Tchibo non è solo una delle aziende tedesche con la più lunga tradizione, ma è anche una delle maggiori società nazionali nel settore dei beni di consumo e della vendita al dettaglio. Fin dalla sua fondazione nel 1949, il gruppo ha ampliato il proprio sistema di distribuzione, distinguendosi così nettamente dalla concorrenza. Attualmente, oltre ai negozi Tchibo locali e al proprio negozio online, Tchibo gestisce anche i «Tchibo Depot» tramite partner di distribuzione quali negozi di alimentari, drogherie e panetterie. Mentre il rivenditore fisico mette a disposizione lo spazio per lo «shop-in-shop» e si occupa della fatturazione dei prodotti, la gestione e il controllo dei prezzi avvengono a livello centrale tramite Tchibo. Il collegamento necessario a tal fine è reso possibile dalle schede SIM M2M di WhereverSIM.

“Attualmente gestiamo in Germania poco meno di 8.000 punti vendita Tchibo, ad esempio all’interno delle filiali di Edeka e Rewe, in cui utilizziamo i cartellini dei prezzi digitali”, afferma Katharina Löffler, che ha coordinato l’implementazione presso il reparto IT di Tchibo. Questi cartellini dei prezzi digitali, noti anche come Electronic Shelf Labels, sono posizionati sugli scaffali dei negozi al dettaglio e consentono di visualizzare e aggiornare in tempo reale le informazioni sui prodotti, quali prezzi e descrizioni. Offrono ai rivenditori una gestione efficiente dei prezzi e dei prodotti senza la necessità di etichettatura manuale. E – come nel caso di Tchibo – il controllo centralizzato a distanza dei prezzi nei diversi punti vendita.
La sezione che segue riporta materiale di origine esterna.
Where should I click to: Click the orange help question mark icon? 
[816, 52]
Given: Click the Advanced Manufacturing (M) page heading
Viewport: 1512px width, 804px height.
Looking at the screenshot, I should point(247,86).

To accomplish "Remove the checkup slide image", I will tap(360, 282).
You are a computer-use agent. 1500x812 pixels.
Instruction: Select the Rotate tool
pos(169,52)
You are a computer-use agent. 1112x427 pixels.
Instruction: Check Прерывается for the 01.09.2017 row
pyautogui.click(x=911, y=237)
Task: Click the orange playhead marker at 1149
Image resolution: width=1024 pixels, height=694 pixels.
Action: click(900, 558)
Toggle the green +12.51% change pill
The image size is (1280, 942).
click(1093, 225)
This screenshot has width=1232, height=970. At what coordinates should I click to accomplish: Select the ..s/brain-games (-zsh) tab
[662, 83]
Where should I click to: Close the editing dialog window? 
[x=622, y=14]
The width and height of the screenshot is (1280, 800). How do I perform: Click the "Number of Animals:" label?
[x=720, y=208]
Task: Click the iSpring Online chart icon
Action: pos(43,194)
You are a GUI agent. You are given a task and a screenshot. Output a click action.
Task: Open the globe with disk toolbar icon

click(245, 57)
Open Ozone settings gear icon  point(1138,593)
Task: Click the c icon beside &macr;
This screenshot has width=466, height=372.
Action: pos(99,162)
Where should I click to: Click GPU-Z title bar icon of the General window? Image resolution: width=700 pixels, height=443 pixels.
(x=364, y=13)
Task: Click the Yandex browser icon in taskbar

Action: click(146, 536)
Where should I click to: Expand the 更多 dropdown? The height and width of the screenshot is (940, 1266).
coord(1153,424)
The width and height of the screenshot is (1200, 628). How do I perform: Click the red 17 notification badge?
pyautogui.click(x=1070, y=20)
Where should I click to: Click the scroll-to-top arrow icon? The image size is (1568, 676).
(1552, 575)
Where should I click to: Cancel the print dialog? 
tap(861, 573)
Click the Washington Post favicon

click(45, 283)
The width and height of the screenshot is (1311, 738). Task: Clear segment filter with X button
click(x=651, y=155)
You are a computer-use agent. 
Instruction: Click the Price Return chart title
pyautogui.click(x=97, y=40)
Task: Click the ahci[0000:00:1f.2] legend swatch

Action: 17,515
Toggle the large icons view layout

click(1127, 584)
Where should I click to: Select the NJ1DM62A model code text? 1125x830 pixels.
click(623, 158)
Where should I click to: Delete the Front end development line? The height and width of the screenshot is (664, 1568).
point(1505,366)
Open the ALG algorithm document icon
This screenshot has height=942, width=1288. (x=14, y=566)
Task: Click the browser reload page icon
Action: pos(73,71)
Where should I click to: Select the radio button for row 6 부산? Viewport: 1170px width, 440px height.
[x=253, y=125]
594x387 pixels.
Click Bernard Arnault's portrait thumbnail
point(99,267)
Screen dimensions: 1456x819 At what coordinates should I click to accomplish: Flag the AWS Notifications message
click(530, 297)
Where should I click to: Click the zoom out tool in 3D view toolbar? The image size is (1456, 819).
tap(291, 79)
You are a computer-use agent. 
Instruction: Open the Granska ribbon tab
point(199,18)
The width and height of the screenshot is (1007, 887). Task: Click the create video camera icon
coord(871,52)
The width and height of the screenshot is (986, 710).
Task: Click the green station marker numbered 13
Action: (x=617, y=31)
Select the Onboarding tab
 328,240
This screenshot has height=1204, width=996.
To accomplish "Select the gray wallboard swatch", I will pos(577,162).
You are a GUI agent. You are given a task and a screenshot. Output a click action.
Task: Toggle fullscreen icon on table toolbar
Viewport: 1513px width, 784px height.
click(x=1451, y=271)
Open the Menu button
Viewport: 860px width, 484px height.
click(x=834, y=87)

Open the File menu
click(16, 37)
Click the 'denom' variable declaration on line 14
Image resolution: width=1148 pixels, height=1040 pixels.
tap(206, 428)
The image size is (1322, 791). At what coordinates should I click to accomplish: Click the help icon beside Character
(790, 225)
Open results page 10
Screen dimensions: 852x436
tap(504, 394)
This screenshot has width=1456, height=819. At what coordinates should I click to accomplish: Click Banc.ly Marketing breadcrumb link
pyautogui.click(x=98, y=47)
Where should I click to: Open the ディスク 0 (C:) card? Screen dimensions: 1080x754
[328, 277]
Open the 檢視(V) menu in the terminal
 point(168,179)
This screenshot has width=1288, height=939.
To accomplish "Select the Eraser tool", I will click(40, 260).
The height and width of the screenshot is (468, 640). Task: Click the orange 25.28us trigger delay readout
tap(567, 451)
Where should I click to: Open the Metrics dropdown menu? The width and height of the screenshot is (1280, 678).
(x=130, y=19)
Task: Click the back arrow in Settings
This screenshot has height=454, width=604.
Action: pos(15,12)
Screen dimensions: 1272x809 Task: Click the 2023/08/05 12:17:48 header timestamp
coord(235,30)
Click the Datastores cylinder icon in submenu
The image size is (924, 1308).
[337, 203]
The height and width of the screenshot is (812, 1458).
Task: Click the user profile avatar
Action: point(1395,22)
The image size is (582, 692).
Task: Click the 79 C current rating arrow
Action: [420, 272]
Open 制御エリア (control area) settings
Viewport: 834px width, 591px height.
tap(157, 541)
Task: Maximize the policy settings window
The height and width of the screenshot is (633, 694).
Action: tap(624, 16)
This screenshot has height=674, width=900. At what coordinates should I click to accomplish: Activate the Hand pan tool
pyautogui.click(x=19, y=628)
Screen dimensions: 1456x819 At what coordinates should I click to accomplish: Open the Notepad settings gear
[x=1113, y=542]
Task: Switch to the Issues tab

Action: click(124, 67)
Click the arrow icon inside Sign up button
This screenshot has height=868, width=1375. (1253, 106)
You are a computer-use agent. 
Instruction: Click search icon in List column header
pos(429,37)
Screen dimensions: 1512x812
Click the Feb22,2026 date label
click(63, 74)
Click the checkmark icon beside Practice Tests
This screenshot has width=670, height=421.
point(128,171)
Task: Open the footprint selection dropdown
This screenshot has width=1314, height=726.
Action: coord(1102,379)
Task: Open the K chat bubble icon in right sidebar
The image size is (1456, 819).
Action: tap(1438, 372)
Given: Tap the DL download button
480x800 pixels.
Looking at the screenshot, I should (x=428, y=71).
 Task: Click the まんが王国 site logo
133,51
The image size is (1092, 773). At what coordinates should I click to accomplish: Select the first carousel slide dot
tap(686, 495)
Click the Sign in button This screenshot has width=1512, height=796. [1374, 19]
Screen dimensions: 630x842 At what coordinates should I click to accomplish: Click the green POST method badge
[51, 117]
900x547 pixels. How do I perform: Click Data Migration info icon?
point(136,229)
I sistemi shop-in-shop nei punti vendita dei rivenditori fissi sono tra le piattaforme di vendita più importanti per Tchibo. Le etichette digitali sono controllate centralmente dal centro amministrativo di Tchibo ad Amburgo. Per garantire che tutto funzioni senza intoppi e che gli adeguamenti dei prezzi, ad esempio, possano essere trasmessi immediatamente a un deposito, è necessaria una connessione.

“Per la comunicazione con i nostri depositi utilizziamo una soluzione IoT sviluppata internamente, che si avvale di una SIM M2M di WhereverSIM . Grazie alla scheda SIM, i dispositivi possono inviare e ricevere dati tramite rete mobile”, spiega Löffler. “Durante l’intero processo, fino alla messa in funzione dell’hardware, l’assistenza tecnica di WhereverSIM ci ha fornito un supporto incredibile. È stato davvero un servizio eccellente.”
Nella collaborazione con WhereverSIM non solo il supporto tecnico ci ha convinto, ma anche la scheda SIM stessa. Löffler: «Durante le analisi abbiamo notato che alcuni dispositivi erano collegati a reti polacche, sebbene il punto vendita si trovasse in Germania. All’inizio ci siamo stupiti, ma poi è emerso chiaramente che la rete straniera in quella località offriva una ricezione migliore rispetto a quella tedesca. Quindi sono state utilizzate proprio quelle reti». Con una SIM di WhereverSIM, i dispositivi possono utilizzare, con lo stesso piano tariffario, anche le reti mobili dei paesi confinanti dell’UE, in questo caso la Polonia. In generale, le schede SIM consentono ai dispositivi di accedere, in qualsiasi luogo, alla rete locale più potente, in modo da garantire ovunque una trasmissione dati il più possibile priva di interferenze.